• _Directions_
I'd like every entry returned exactly as it is, with the images left out.

[Saved entries]

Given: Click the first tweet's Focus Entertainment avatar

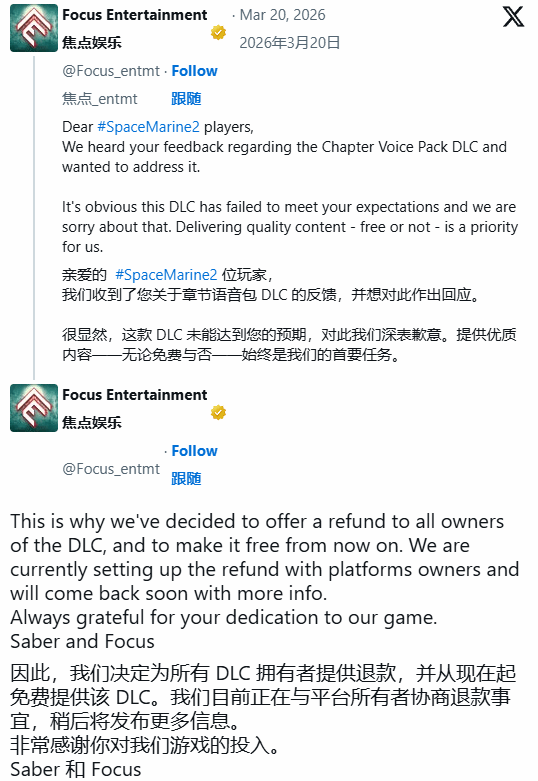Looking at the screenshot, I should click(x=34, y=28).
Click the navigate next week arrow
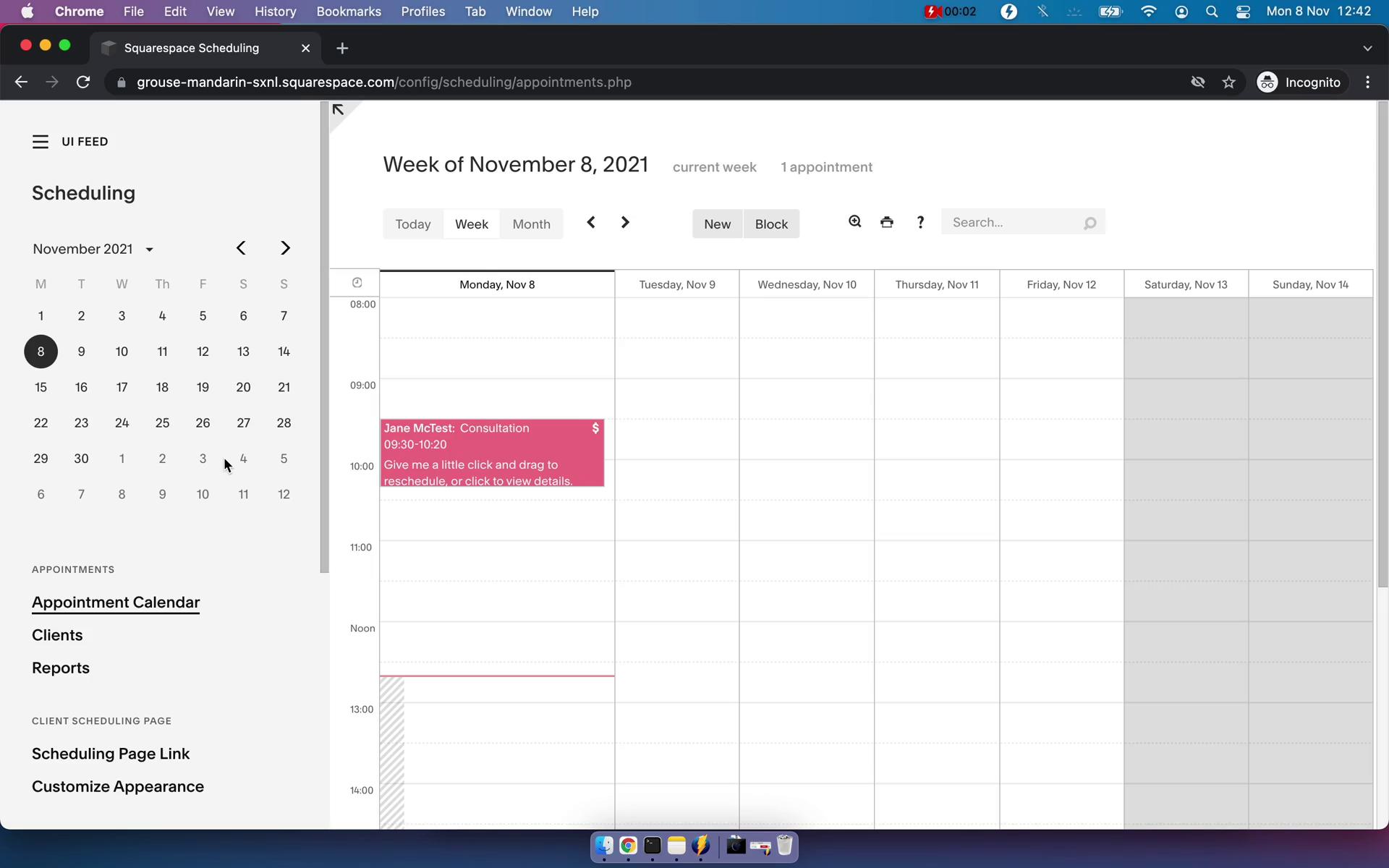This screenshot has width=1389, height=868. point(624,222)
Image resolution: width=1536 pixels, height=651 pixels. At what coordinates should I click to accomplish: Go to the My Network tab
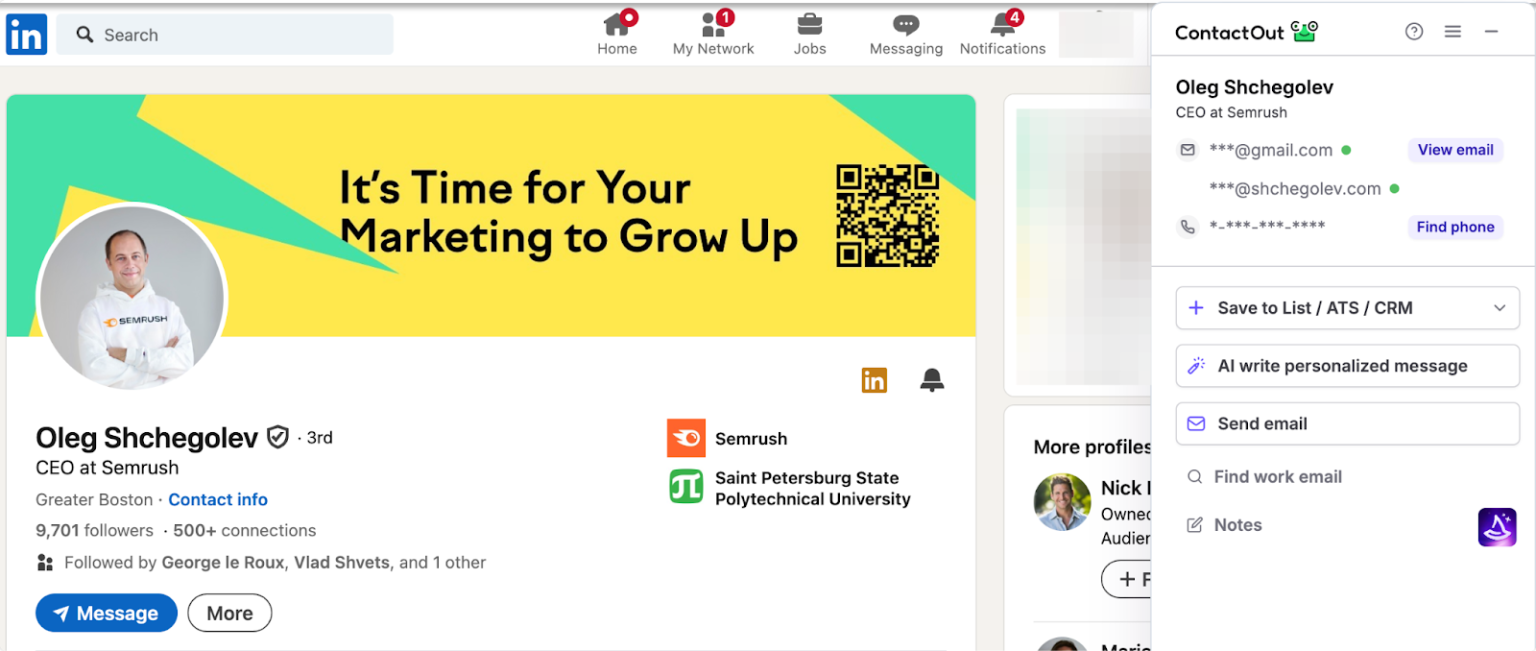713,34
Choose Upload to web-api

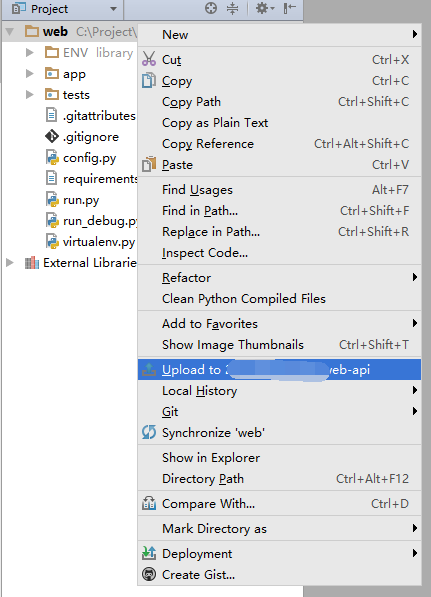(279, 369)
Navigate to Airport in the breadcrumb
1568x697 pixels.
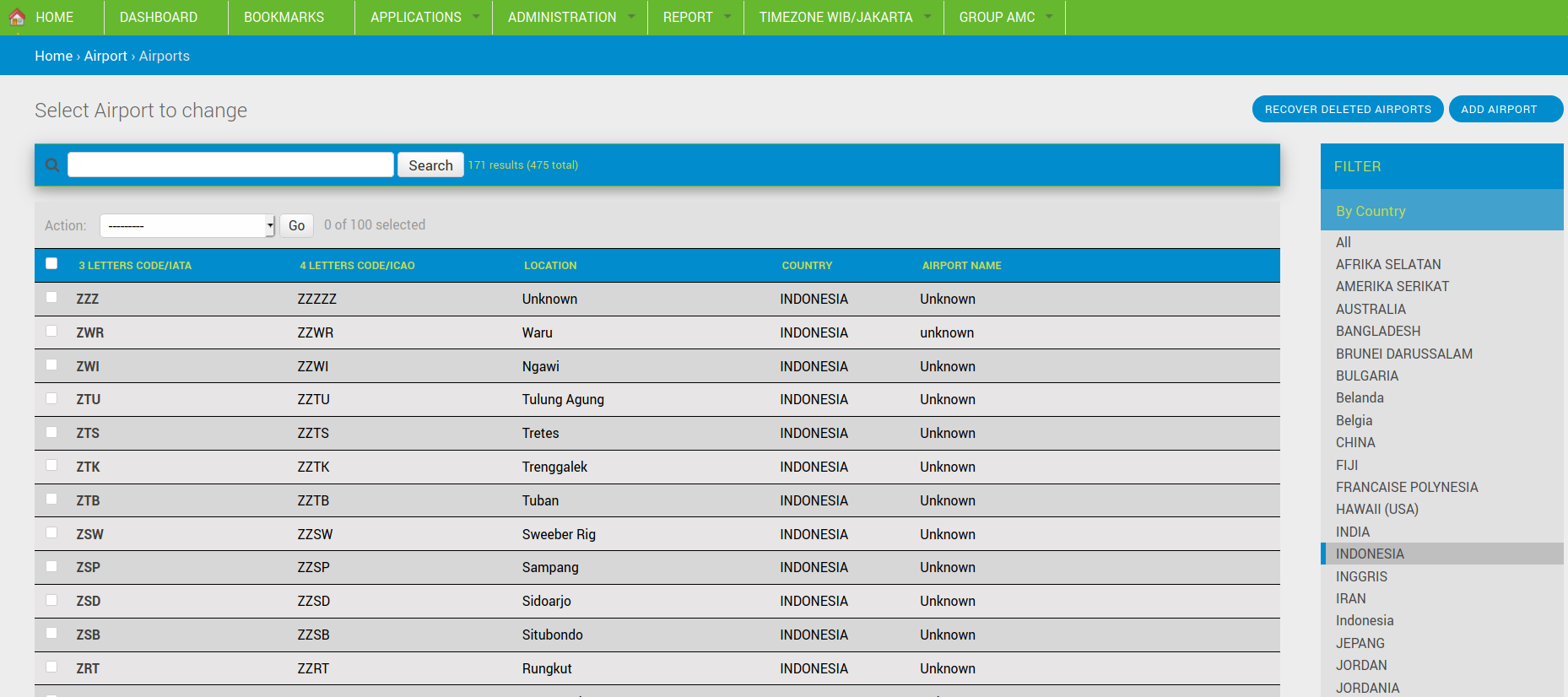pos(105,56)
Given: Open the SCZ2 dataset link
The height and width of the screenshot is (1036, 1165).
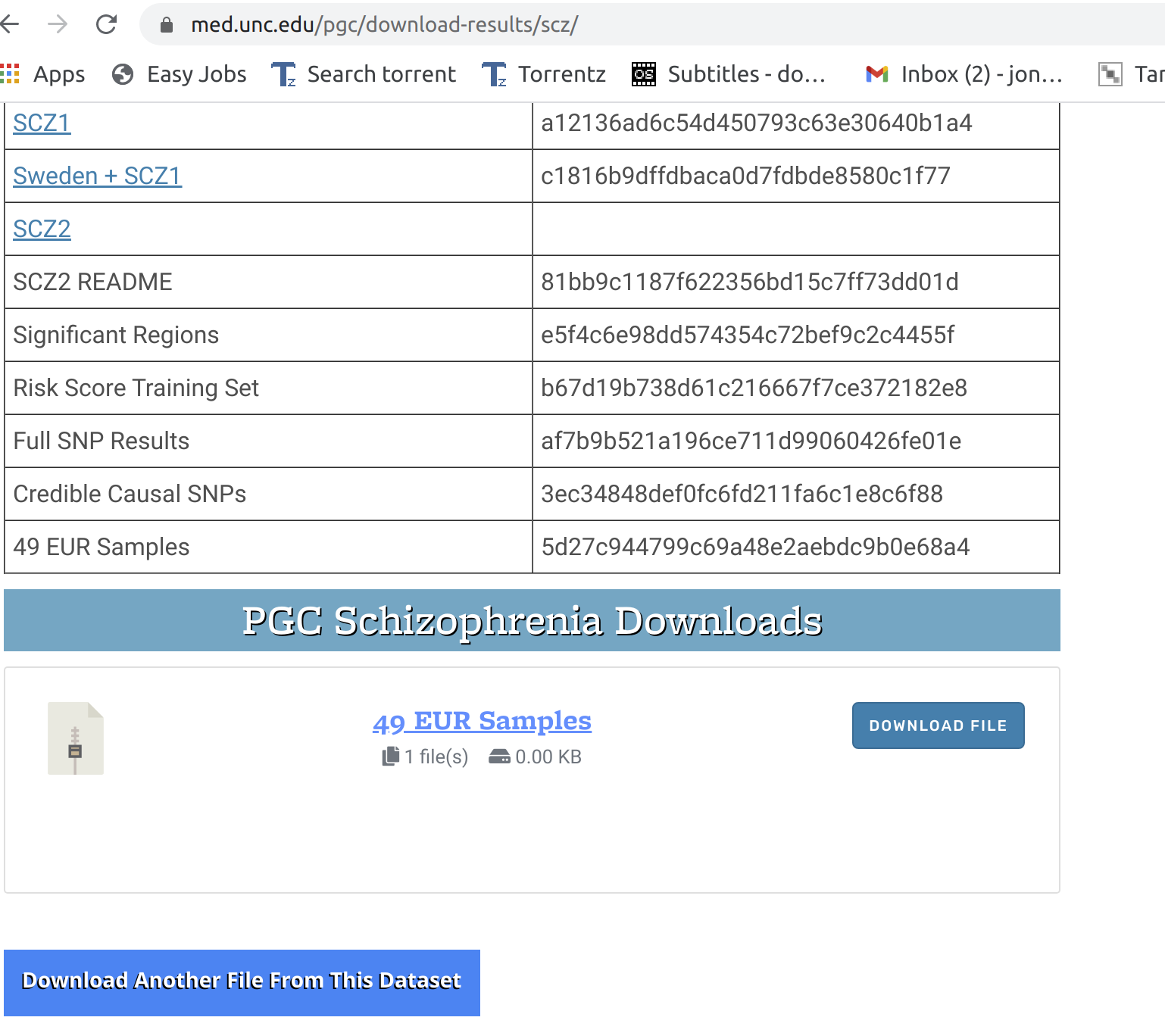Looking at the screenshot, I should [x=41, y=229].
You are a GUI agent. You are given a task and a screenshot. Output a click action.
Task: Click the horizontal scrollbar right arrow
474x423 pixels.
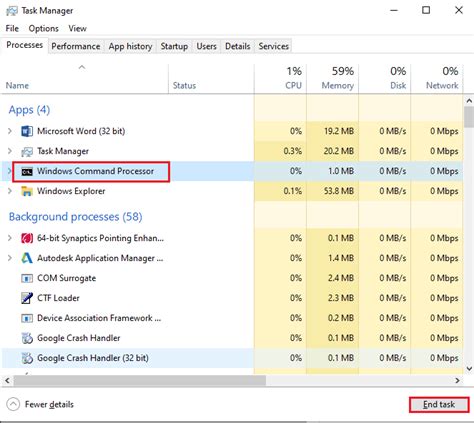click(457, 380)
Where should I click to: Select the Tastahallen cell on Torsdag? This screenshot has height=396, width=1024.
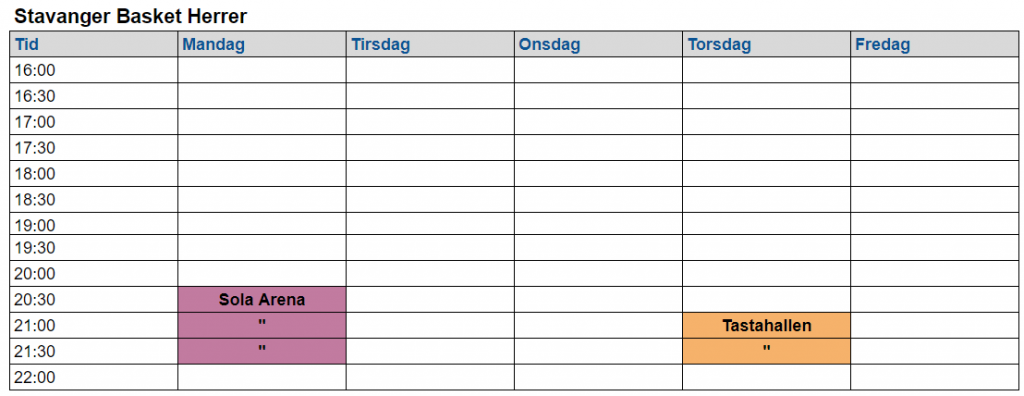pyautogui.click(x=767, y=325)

• _Solved exercise_
Given: Click the first tweet's Focus Entertainment avatar

Looking at the screenshot, I should click(x=34, y=28).
Click the navigate next week arrow
This screenshot has width=1389, height=868. point(624,222)
Image resolution: width=1536 pixels, height=651 pixels. At what coordinates should I click to accomplish: Go to the My Network tab
713,34
Choose Upload to web-api

(279, 369)
Navigate to Airport in the breadcrumb
1568x697 pixels.
pos(105,56)
Given: Open the SCZ2 dataset link
The height and width of the screenshot is (1036, 1165).
Looking at the screenshot, I should [x=41, y=229].
You are a GUI agent. You are given a task and a screenshot. Output a click action.
Task: Click the horizontal scrollbar right arrow
474x423 pixels.
click(457, 380)
Where should I click to: Select the Tastahallen cell on Torsdag? This screenshot has height=396, width=1024.
pyautogui.click(x=767, y=325)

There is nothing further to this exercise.